**Brief**
Could you restate every line of the data word for word?

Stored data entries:

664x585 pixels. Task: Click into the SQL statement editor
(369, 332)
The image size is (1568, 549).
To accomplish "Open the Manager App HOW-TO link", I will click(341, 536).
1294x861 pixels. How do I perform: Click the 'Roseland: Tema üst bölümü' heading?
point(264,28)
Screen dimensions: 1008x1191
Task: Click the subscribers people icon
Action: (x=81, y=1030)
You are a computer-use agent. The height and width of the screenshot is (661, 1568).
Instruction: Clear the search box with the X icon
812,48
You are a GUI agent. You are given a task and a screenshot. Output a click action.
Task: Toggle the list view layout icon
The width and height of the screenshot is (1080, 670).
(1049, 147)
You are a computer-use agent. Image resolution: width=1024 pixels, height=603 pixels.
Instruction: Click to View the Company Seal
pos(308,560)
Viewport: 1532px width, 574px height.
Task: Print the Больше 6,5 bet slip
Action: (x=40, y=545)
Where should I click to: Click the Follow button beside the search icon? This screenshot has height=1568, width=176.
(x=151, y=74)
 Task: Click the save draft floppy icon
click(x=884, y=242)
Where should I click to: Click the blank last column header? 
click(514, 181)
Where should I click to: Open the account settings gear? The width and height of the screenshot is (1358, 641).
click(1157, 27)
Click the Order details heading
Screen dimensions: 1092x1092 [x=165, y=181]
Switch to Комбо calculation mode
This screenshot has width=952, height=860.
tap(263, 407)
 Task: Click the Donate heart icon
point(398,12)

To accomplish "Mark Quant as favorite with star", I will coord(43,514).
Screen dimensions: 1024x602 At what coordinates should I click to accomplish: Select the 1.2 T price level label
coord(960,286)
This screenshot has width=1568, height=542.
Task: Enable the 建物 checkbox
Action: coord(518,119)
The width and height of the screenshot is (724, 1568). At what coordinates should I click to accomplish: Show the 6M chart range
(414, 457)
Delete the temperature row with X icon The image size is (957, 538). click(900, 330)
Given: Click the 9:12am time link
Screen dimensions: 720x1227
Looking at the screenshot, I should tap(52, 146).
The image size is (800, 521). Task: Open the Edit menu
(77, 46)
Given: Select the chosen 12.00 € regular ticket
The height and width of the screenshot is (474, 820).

**Response to this task**
664x585 pixels. Task: Click into the SQL statement editor
(369, 332)
The image size is (1568, 549).
To accomplish "Open the Manager App HOW-TO link", I will click(341, 536).
1294x861 pixels. How do I perform: Click the 'Roseland: Tema üst bölümü' heading?
point(264,28)
Screen dimensions: 1008x1191
Task: Click the subscribers people icon
Action: (x=81, y=1030)
You are a computer-use agent. The height and width of the screenshot is (661, 1568).
Instruction: Clear the search box with the X icon
812,48
You are a GUI agent. You are given a task and a screenshot. Output a click action.
Task: Toggle the list view layout icon
The width and height of the screenshot is (1080, 670).
(1049, 147)
You are a computer-use agent. Image resolution: width=1024 pixels, height=603 pixels.
Instruction: Click to View the Company Seal
pos(308,560)
Viewport: 1532px width, 574px height.
Task: Print the Больше 6,5 bet slip
Action: (x=40, y=545)
Where should I click to: Click the Follow button beside the search icon? This screenshot has height=1568, width=176.
(x=151, y=74)
 Task: Click the save draft floppy icon
click(x=884, y=242)
Where should I click to: Click the blank last column header? 
click(514, 181)
Where should I click to: Open the account settings gear? The width and height of the screenshot is (1358, 641).
click(1157, 27)
Click the Order details heading
Screen dimensions: 1092x1092 [x=165, y=181]
Switch to Комбо calculation mode
This screenshot has width=952, height=860.
tap(263, 407)
 Task: Click the Donate heart icon
point(398,12)

To accomplish "Mark Quant as favorite with star", I will coord(43,514).
Screen dimensions: 1024x602 At what coordinates should I click to accomplish: Select the 1.2 T price level label
coord(960,286)
This screenshot has width=1568, height=542.
Task: Enable the 建物 checkbox
Action: coord(518,119)
The width and height of the screenshot is (724, 1568). At what coordinates should I click to accomplish: Show the 6M chart range
(414, 457)
Delete the temperature row with X icon The image size is (957, 538). click(900, 330)
Given: Click the 9:12am time link
Screen dimensions: 720x1227
Looking at the screenshot, I should tap(52, 146).
The image size is (800, 521). Task: Open the Edit menu
(77, 46)
Given: Select the chosen 12.00 € regular ticket
The height and width of the screenshot is (474, 820).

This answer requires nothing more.